TechCrunch first reported on Figure in September 2022, and in a new article published today revealed that the company, founded by Brett Adcock, already has $100 million in funding (from Adcock, who co-founded Archer, an electric vertical takeoff and landing or eVTOL aircraft company in San Jose, California), and an impressively credentialed staff of 40. Here’s more from TC:

“The team is ex-Boston Dynamics, Tesla, Apple SPG, IHMC, Cruise [and Alphabet X]. Collectively we align on building a better future for humanity through the intersection of AI and robotics,” Adcock tells TechCrunch. “We’ve been fortunate to hire the best in the world at specific skill sets in AI, Controls, Electrical, Integration, Software and Mechanical Systems. The team believes we’re at a point where we can commercialize robots that have primarily been R&D over the last two decades. This is something a lot of our team has dreamt about doing for a long time.”

Adcock also addressed his company’s official public reveal in a Twitter thread.
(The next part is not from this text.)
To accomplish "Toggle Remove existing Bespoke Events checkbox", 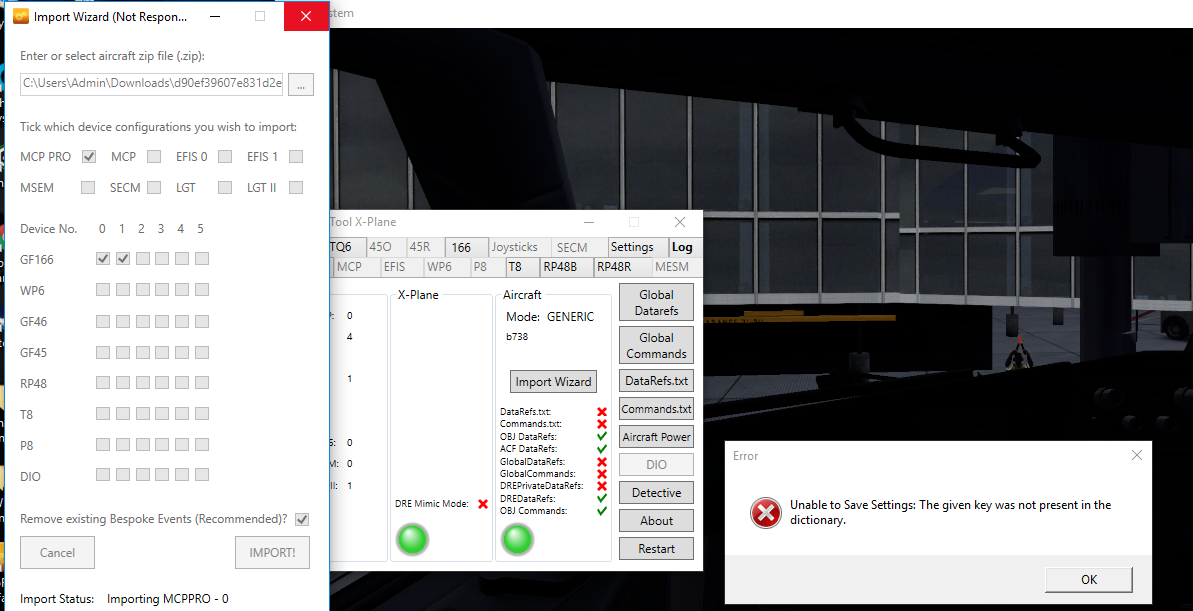I will click(302, 520).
“We are now working on our second-generation humanoid robot,” Adcock told TechCrunch, “which will be feature-complete for commercial operations. In the near term, we believe it’s important to validate our humanoid in commercial operations as the critical milestone for the Figure team.”

On Figure’s website, Adcock outlined a master plan for “positively affecting the future of humanity,” which he says “is the moral priority of our time.”

Figure, according to Adcock, will need “billions of dollars invested and engineering innovation in order to achieve a mass-market impact.” Adcock believes that as automation continues to grow in scale, there will be a labor-based economic revolution. Eventually, human manual labor will be optional. Figure is betting on what it calls “general purpose humanoids” able to operate in human environments to one day provide virtually unlimited support to humanity in a variety of ways. The startup believes it is at the head of something with unprecedented market potential.

Figure’s plan in its most simple form, according to Brett Adcock, is this:

  • Build a feature-complete electromechanical humanoid.
  • Perform human-like manipulation.
  • Integrate humanoids into the labor force.

TechCrunch notes that Adcock didn’t comment on his company’s most obvious competition, Tesla’s Optimus Robot. He did, however, say he believes his humanoid robot, Figure 01, is “at the forefront of any electromechanical humanoid in history.”